▸ **Consigne 1**: Recopiez fidèlement le passage de l'extrait sur les prisonniers basques qui commence par « Le 4 mai 2018, après » et va jusqu'à « français et espagnol. ».

▸ **Extrait à lire**:
Le traitement politico-juridiciaire infligé à deux prisonniers basques, Jakes Esnal et ion Parot, ......
Pays Basque : le Parquet National Antiterroriste joue contre la paix

Le traitement politico-judiciaire infligé à deux prisonniers basques, Jakes Esnal et Ion Parot, qui sont derrière les barreaux depuis plus de trente ans, relève du refus d’écrire une nouvelle page.

Le 4 mai 2018, après un processus d’apaisement puis de désarmement ayant débuté en 2011, l’organisation clandestine indépendantiste basque ETA (Euskadi ta Askatasuna) qui avait mené des dizaines d’années de lutte armée contre l’Etat espagnol, a officiellement annoncé sa dissolution. La question des militants ETA emprisonnés n’a cependant pas été réglée. Elle est restée soumise au bon vouloir des gouvernements et juridictions des États français et espagnol.

▸ **Données de travail**:
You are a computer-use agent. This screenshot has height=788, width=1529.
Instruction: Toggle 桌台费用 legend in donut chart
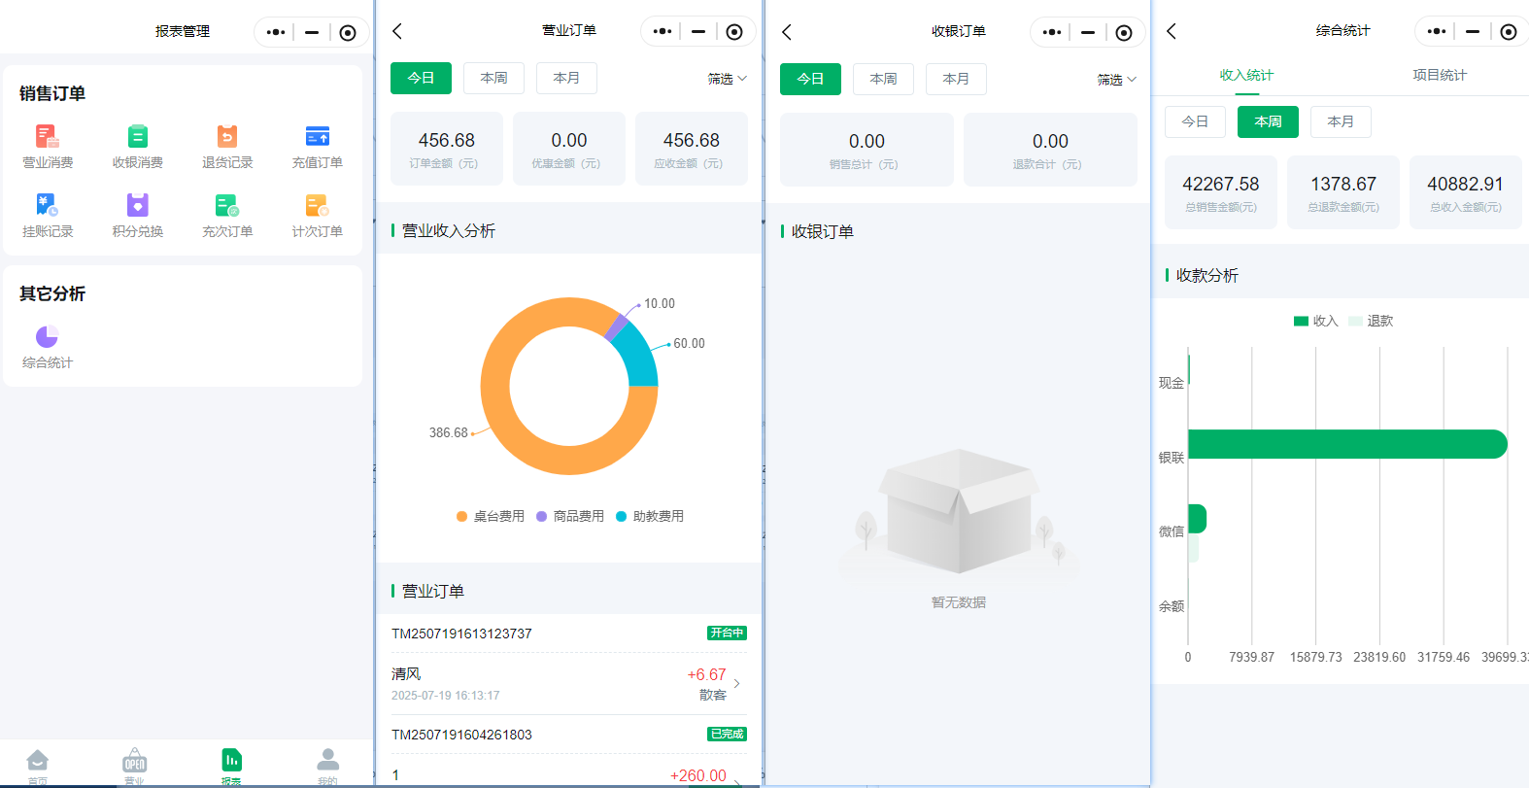point(491,516)
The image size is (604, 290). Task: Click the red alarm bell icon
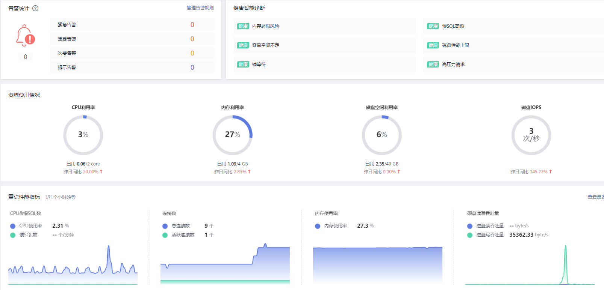(26, 36)
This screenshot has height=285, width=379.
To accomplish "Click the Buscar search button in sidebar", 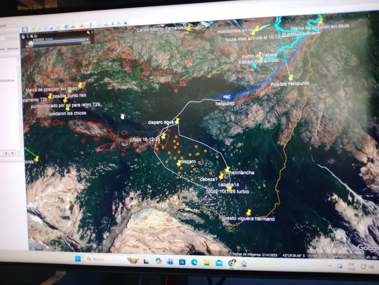I will [x=12, y=38].
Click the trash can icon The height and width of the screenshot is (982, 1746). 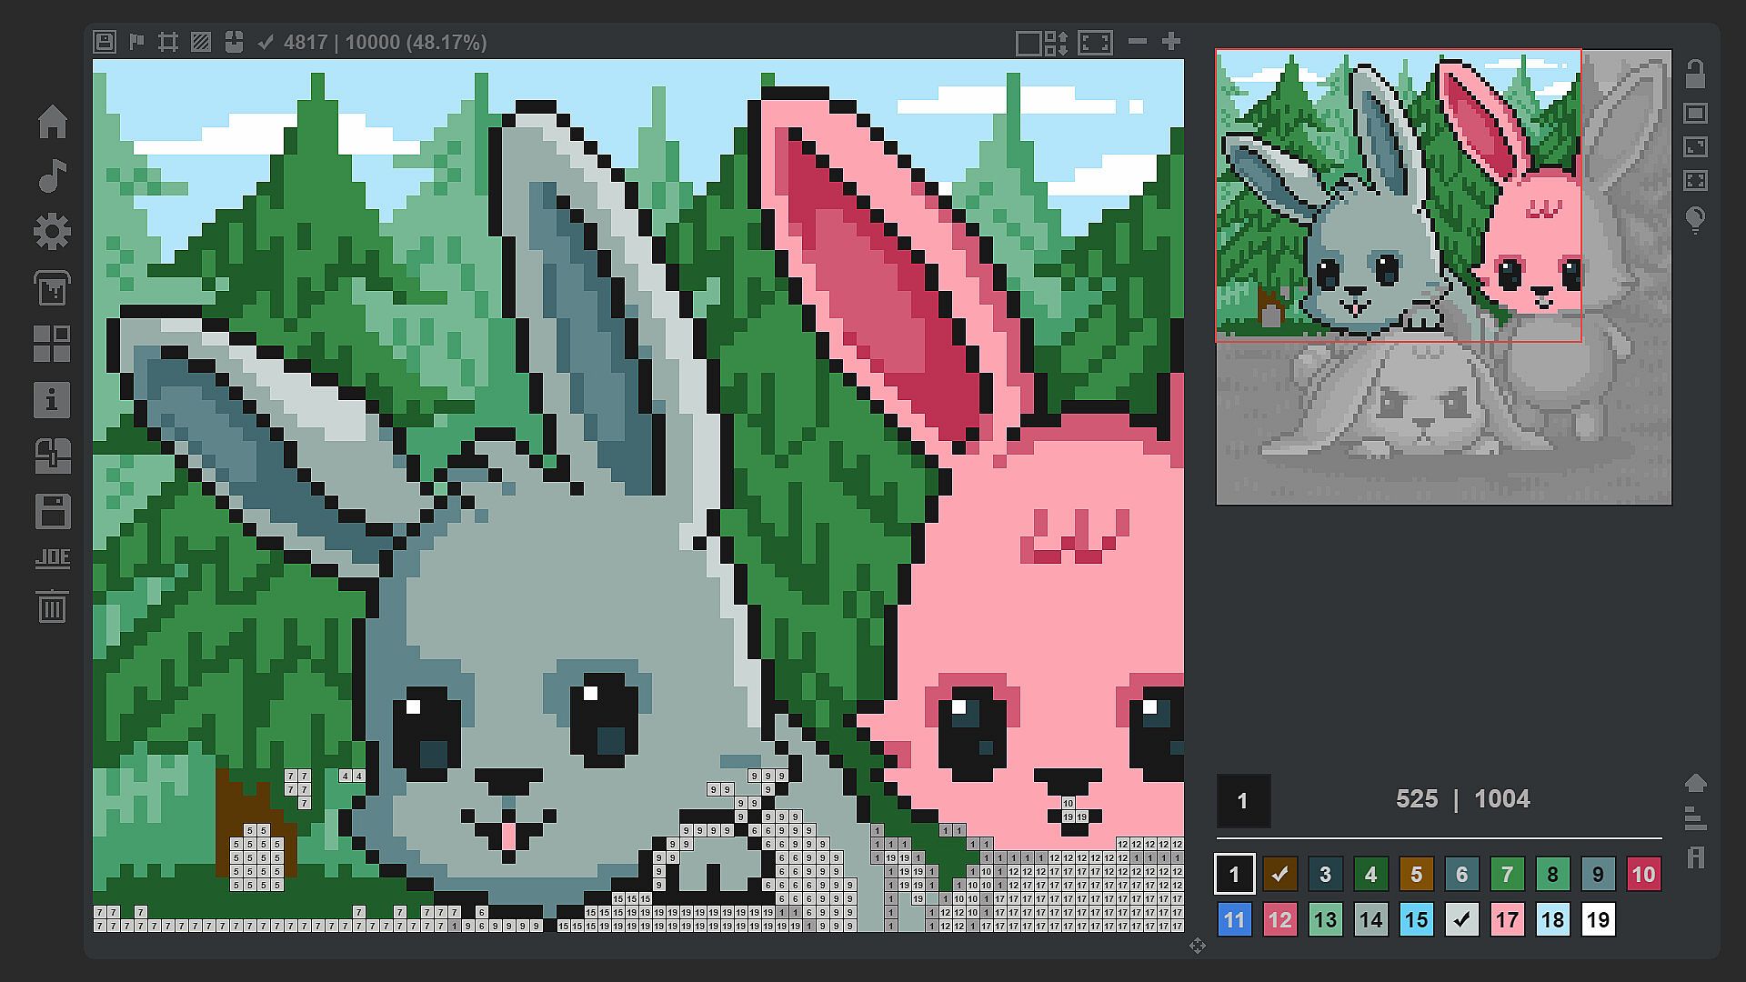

▸ **Consigne 2**: Combien de lignes des entrées contiennent le mot « This » ? Indiquez seulement le nombre.

▸ **Bonne réponse 1**:
Le 4 mai 2018, après un processus d’apaisement puis de désarmement ayant débuté en 2011, l’organisation clandestine indépendantiste basque ETA (Euskadi ta Askatasuna) qui avait mené des dizaines d’années de lutte armée contre l’Etat espagnol, a officiellement annoncé sa dissolution. La question des militants ETA emprisonnés n’a cependant pas été réglée. Elle est restée soumise au bon vouloir des gouvernements et juridictions des États français et espagnol.

▸ **Bonne réponse 2**: 2